### PROBLEM LINK:

**Author:** Alexey Zayakin

**Testers:** Hasan Jaddouh

**Editorialist:** Alexey Zayakin

### DIFFICULTY:

Easy-Medium

### PREREQUISITES:

Math, bitwise operations, fractals

### PROBLEM:

XOR-grid is define as an infinitely large grid G filled with numbers based on the following three rules:

- G[1, c] = 1 for all c \ge 1
- G[r, 1] = r for all r \ge 1
- G[r, c] = G[r - 1, c] \oplus G[r, c - 1] for all r > 1 and c > 1, where \oplus means xor

Answer T queries of the form "What is the XOR-sum of all the numbers within subgrid G[r1 \dots r2][c1 \dots c2]?".

### QUICK EXPLANATION:

We can solve the problem separately for each bit. For a fixed bit the XOR-grid is just a shifted Sierpinski triangle and we just want to compute the parity of count of ones within the given rectangle. The latest can be further reduced to four instances of “Compute the parity of count of ones on some prefix-rectangle of the Sierpinski triangle”. Sierpinski triangle is a fractal and as all we need is the parity, we can ignore the parts that are repeated twice.

### EXPLANATION:

First of all, we will solve the problem separately for each bit. For a fixed bit k, the three rules that define the XOR-grid transform into:

- G[1, c] = 1, if k = 0 and G[1, c] = 0 otherwise, for all c \ge 1
- \displaystyle G[r, 1] = \left \lfloor \frac{r}{2^k} \right \rfloor \mod 2, for all r \ge 1
- G[r, c] = G[r - 1, c] \oplus G[r, c - 1], for all r > 1 and c > 1

This grid looks extremely similar to Sierpinski triangle, just with a different base conditions (i.e. the first row and column). But looking a bit closer, one can notice that the XOR-grid (of a fixed size) is just a part of the Sierpinski triangle, XOR-grid for k = 0 is just a Sierpinski triangle without the first row, XOR-grids of size 4 imes 14 for k = 2 and 5 imes 8 for k = 1 are shown on the picture below:

In general, one can prove, that a subrectangle of Sierpinski triangle starting at (2^{62} - 2^k + 1, 2^k) is the same as 10^{18} imes 10^{18} XOR-grid for bit k.

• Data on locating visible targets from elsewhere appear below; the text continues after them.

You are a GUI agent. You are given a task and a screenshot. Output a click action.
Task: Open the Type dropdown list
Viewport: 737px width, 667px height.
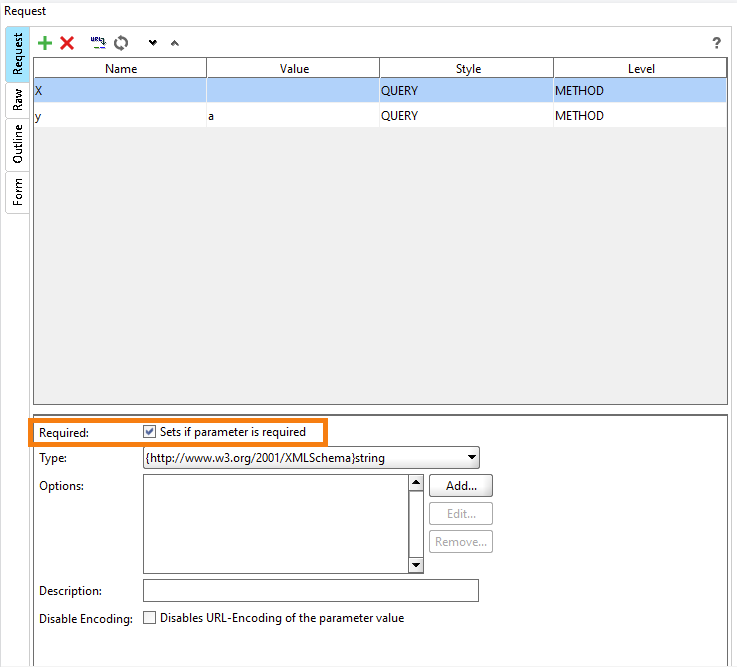pyautogui.click(x=471, y=459)
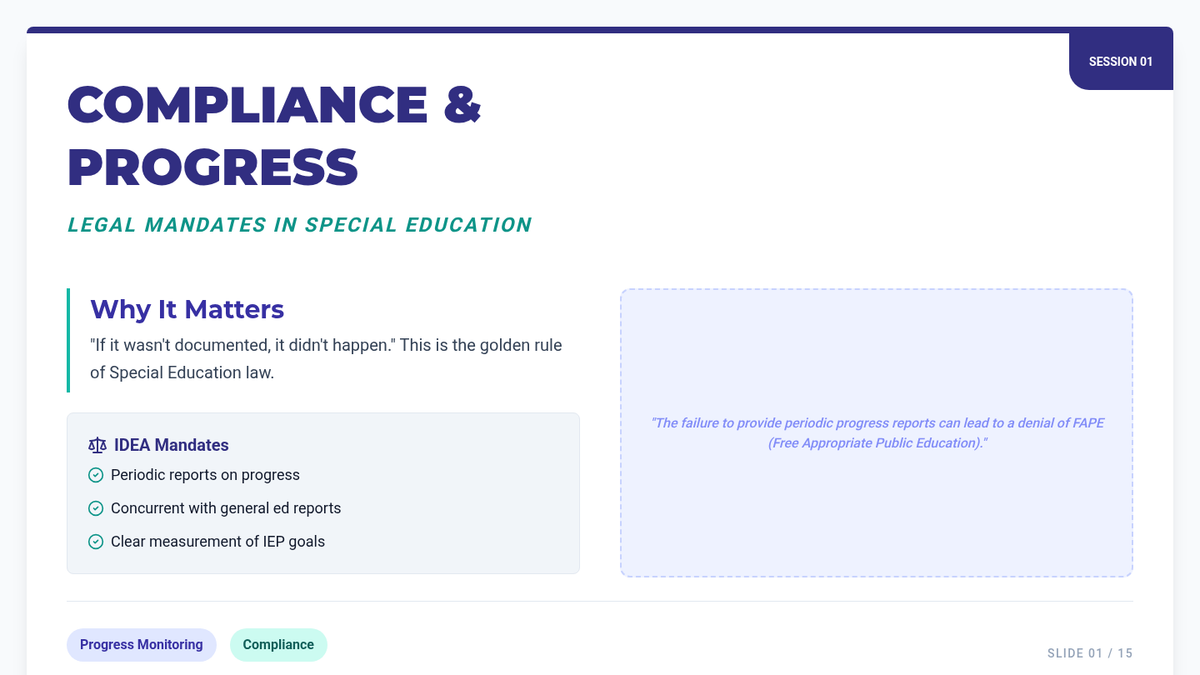
Task: Click the scales icon beside IDEA Mandates
Action: point(97,445)

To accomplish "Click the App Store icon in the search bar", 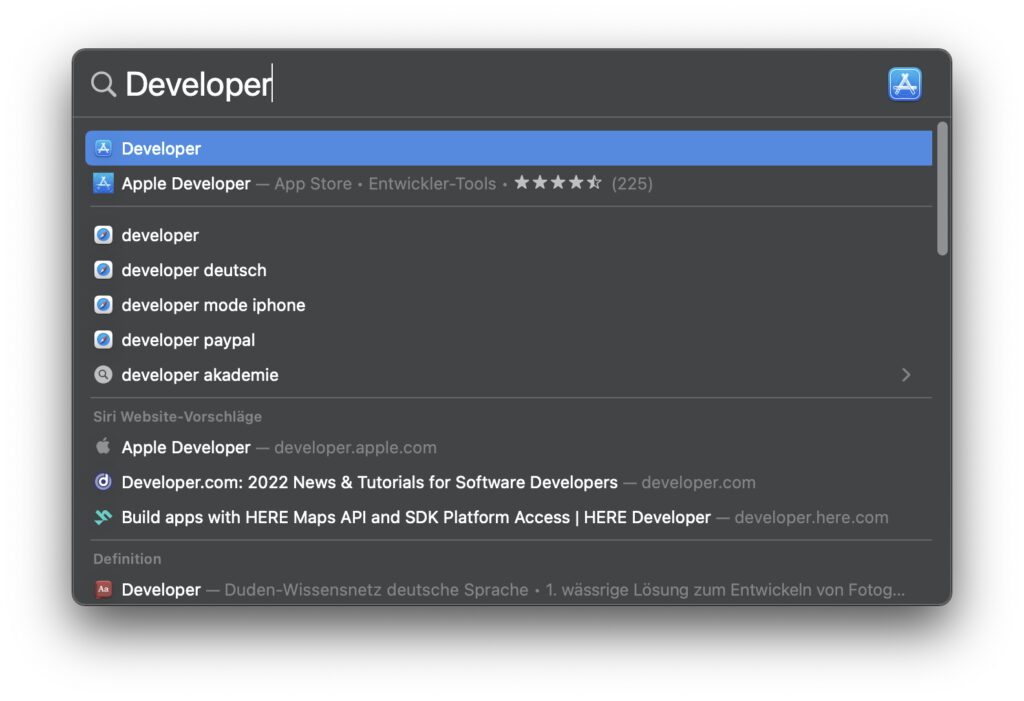I will pyautogui.click(x=904, y=84).
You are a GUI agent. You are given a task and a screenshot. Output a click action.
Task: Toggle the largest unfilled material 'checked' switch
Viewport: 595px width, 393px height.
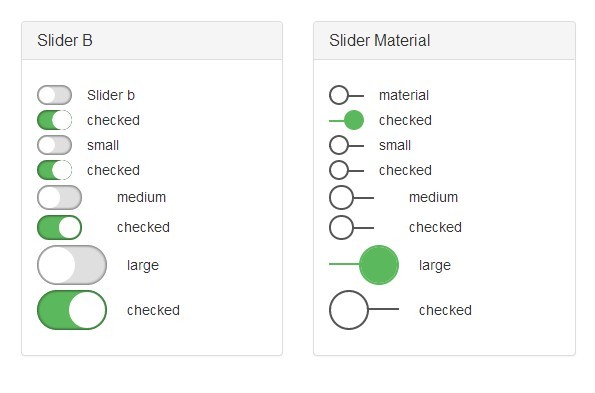click(364, 310)
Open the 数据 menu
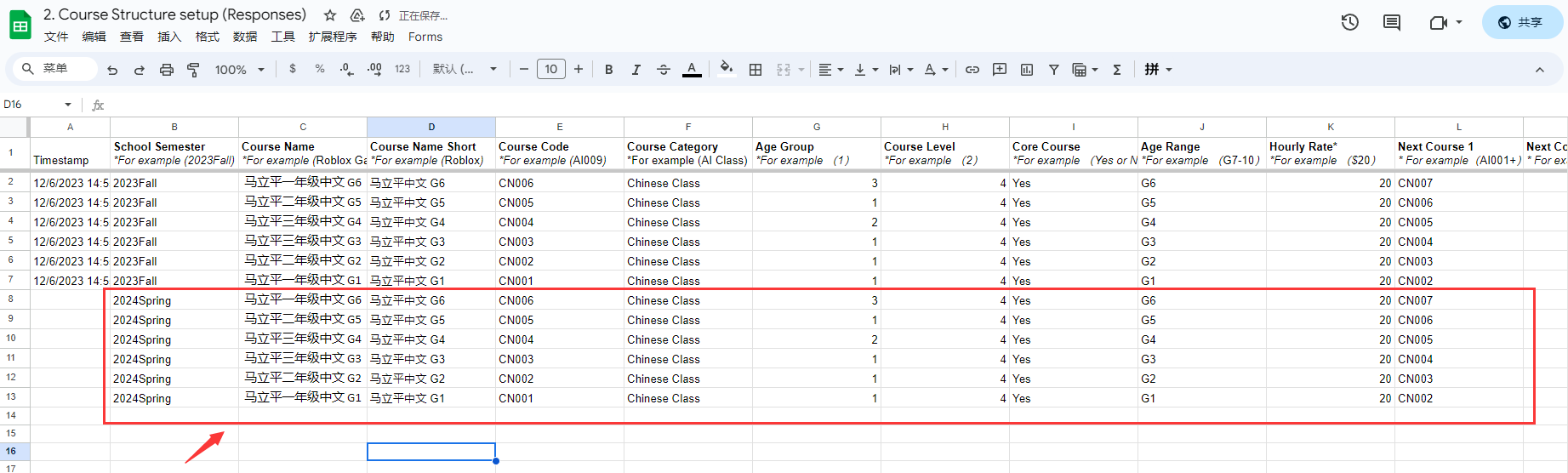The height and width of the screenshot is (473, 1568). [x=245, y=37]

Thus our problem reduces to finding the XOR-sum of some subrectangle of the Sierpinski triangle. We will use the standard idea to reduce the problem of “calculate some sum on an arbitrary rectangle” to “calculate the same sum on four prefix-rectangles” and inclusion-exclusion to get the sum on an arbitrary rectangle.

To calculate the XOR-sum on a prefix-rectangle we will use the fact that Sierpinski triangle is a fractal, so it has a lot of repeating parts and due to the x \oplus x = 0 property of the xor operation, the parts that repeat exactly twice contribute 0 to the total XOR-sum.

Observing the pictures above we can create a solution: we find the maximal power of two (denote it with k) that is \le min(w, h), where w and h are the width and height of the prefix-rectangle. The prefix-rectangle contains some number of full fractal parts of size 2^k imes 2^k.

In case this number is even (the first picture above), we can see that the only unpaired part of the prefix-rectangle is the bottom-right red part. It is easy to see that the red part is the same as a prefix-rectangle of an appropriate size, thus we can just continue recursively with a smaller prefix-rectangle (the smallest side became at least two times smaller, thus the total runtime would be \mathcal{O}(\log w)).

In case the number of full fractal parts of size 2^k imes 2^k is odd (the second picture above), the only unpaired part is one of the full fractal parts. It is easy to prove by induction that every full fractal contains an odd number of ones (or precisely 3^p), thus our prefix-rectangle has XOR-sum equal to 1.

Right now we have a working solution that would receive an AC verdict, but it is still possible to further improve it a bit. Let’s try to understand what are the cases when the number of full fractals is odd. For simplicity assume 2^k \le w \le h, then we have \displaystyle \left \lfloor \frac{h}{2^k} \right \rfloor full fractals and this number is odd if the k-th bit of h is 1. We already know that the k-th bit of w is 1 as well. Based on the above observation one can prove that the XOR-sum of a prefix-rectangle (w, h) is 1 if and only if the bitwise AND of w and h is not zero.

### Time Complexity:

\mathcal{O}(\log n) per test case, where n = max(r2, c2).